O segundo, mais sério, tem que ver com a confusão que reina entre nós entre culpa e responsabilidade, aliás típica de um país onde não se entende o que esta última quer dizer. O exemplo mais evidente desta incompreensão foi a demissão de Jorge Coelho na sequência da queda da ponde de Entre-Rios.

Porque raio haveria o ministro de se demitir? Evidentemente, ele era responsável, porque nada do que se passava no seu ministério poderia deixar de envolvê-lo. A responsabilidade não é alienável, sequer, pela delegação de competências neste ou naquele indivíduo.

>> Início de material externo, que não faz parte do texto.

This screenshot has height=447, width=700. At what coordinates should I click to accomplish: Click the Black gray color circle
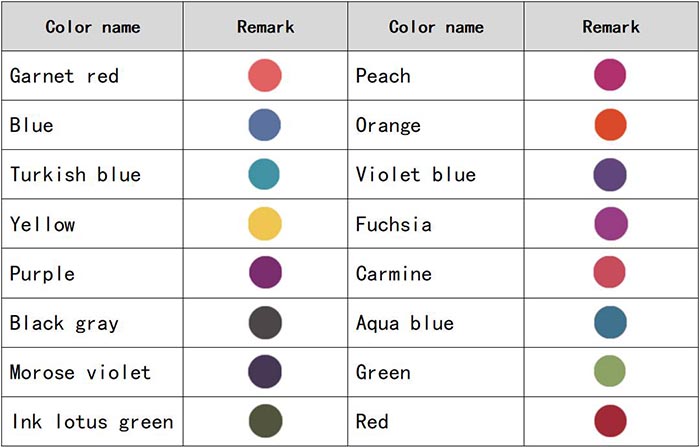click(x=265, y=322)
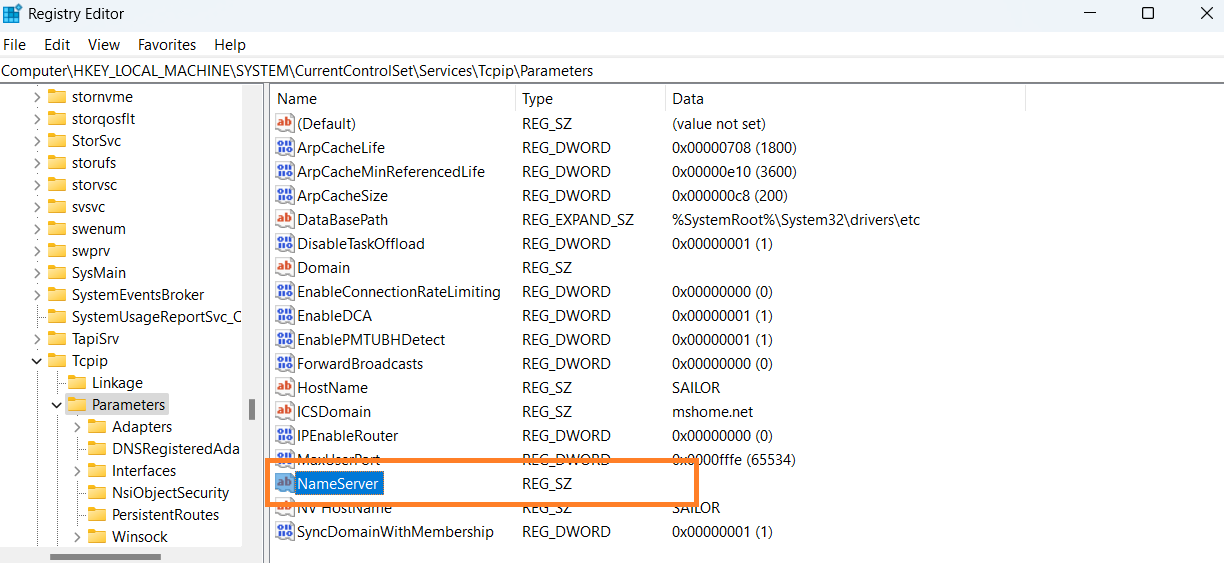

A responsabilidade não é delegável. Mas isso não implicaria automaticamente a necessidade de se demitir.

Imaginemos que o ministro tinha sido informado de que a situação da ponte era muito grave, e tinha ignorado o aviso. Ou que tinha dado instruções no sentido de reduzir as despesas de manutenção com as pontes, apesar de estar consciente de que isso poderia ter consequências catastróficas. Nesses casos, obviamente, a responsabilidade coincidiria com a culpa, e só lhe restaria o caminho da demissão.

Poderia também suceder que, na sequência do desastre, o ministro se mostrasse incapaz de retirar todas as consequências do sucedido. Que não abrisse imediatamente um inquérito, que criasse uma comissão incluindo os presumíveis responsáveis ou que procurasse obstaculizar o apuramento da verdade. Que procurasse proteger os responsáveis. Que não tomasse as medidas urgentes destinadas a reparar o que pudesse ser reparado. Se algo deste género sucedesse, à responsabilidade objectiva somar-se-ía uma culpa que só poderia ter como consequência a demissão.

Mas o critério crucial para decidir qual o tipo de responsabilidade que está em causa e que consequências ela deve ter é necessariamente o bem público. É positiva a demissão que fortalece o governo do país e do Estado, é negativa aquela que o prejudica.

Ora o que é que o país ganha quando é afastado um ministro cuja actuação, de facto, em nada contribuíu para os acontecimentos em apreço? Obviamente, nada.

Estou consciente de que esta é uma abordagem demasiado rápida de um problema tão sério. Mas acredito que as questões essenciais são de facto estas.